J. C. Smith was a son of Erin and came to America in 1842. In 1849 he joined his father in Shields, lived here a short time and resided three or four years in Chester, but eventually returned to Shields.

James Higgins, Sr., a son of Ireland, left his native country for the land of the free in 1851. After landing at New York he headed for the west and coming at once to Shields with his family, located on a farm in this town. The farm was one that had previously been purchased by his father, Peter Higgins. On it was a log house amidst a forest of oak, hickory and other timber. Father and son cleared the farm and made it one of the best improved estates in the country.

Michael McDonough was born in County Clare, Ireland, in 1821. He came to America in 1845 and to the town of Shields in 1852, where he located on eighty acres of land, of which ten acres were cleared, and in the midst of the clearing was a log shanty. Here the family lived fifteen years in pioneer fashion but soon improvements were noticeable by the erection of modern buildings and a more comfortable home.

Michael and Mary Kelley settled in Shields town in 1853 on a farm heavily timbered, but provided with a log house. These were the parents of John Kelley, the present county superintendent of schools.

Patrick Solon with his family came to this country from Ireland in 1847. The mother died in Buffalo and the father and only remaining son, John, settled in Shields township in June, 1847, where the elder Solon had purchased a farm of eighty acres. This farm was broadened to many acres more by the industry and perseverance of the two men. The elder Solon again married in 1849, and had two sons. John Solon was elected supervisor in 1865 and 1866. He held other township offices and was in the legislature in 1873, was a member of the board four years and in 1879 was elected county clerk.

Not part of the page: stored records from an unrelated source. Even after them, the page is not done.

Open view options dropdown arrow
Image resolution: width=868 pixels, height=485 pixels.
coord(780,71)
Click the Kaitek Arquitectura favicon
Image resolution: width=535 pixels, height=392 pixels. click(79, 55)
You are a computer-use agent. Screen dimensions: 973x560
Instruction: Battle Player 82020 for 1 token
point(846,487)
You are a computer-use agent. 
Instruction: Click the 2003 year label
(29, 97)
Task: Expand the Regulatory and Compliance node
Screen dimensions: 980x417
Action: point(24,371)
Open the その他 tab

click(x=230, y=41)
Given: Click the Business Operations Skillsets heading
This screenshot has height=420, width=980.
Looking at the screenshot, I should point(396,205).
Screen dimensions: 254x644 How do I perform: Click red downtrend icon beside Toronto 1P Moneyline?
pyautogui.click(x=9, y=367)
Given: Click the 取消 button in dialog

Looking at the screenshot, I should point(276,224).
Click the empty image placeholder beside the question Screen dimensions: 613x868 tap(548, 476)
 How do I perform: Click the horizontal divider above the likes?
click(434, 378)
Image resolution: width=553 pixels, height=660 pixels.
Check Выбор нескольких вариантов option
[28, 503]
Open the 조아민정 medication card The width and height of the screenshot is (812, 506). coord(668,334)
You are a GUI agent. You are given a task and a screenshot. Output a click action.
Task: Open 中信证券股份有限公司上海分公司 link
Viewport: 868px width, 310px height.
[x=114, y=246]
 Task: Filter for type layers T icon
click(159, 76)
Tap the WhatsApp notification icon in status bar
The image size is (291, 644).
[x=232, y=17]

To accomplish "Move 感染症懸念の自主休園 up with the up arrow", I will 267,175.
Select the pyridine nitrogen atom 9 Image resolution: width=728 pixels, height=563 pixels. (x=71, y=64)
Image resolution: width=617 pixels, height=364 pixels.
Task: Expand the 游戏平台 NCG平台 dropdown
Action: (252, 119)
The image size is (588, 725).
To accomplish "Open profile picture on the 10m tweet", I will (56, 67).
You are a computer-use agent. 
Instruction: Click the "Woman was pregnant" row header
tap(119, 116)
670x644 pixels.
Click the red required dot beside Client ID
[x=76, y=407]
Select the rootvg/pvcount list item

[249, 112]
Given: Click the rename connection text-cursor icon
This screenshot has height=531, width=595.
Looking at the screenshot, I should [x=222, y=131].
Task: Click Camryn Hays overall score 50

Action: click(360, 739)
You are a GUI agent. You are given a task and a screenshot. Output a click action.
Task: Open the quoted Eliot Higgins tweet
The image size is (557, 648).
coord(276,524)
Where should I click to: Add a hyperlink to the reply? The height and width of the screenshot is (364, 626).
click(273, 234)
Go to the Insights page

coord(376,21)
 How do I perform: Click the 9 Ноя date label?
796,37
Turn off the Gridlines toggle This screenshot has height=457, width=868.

Richwood is a station on the Chicago, Milwaukee & St. Paul Railroad It is located on section 24.


This society was organized in 1864 by Rev. H. Roche, and is attended as a mission from Watertown. In 1872 Rev. McGuirke took charge, remaining until 1877, when he was succeeded by Rev. Thomas J. Maher, who remained until 1879, when he in turn was succeeded by D. Tierney, who remained from 1880 to 1887. D. J. Spillard then came, remaining until 1889, his successors having been James Gleeson, 1889-90; Richard Maher, 1890-92; John P. Thillmann.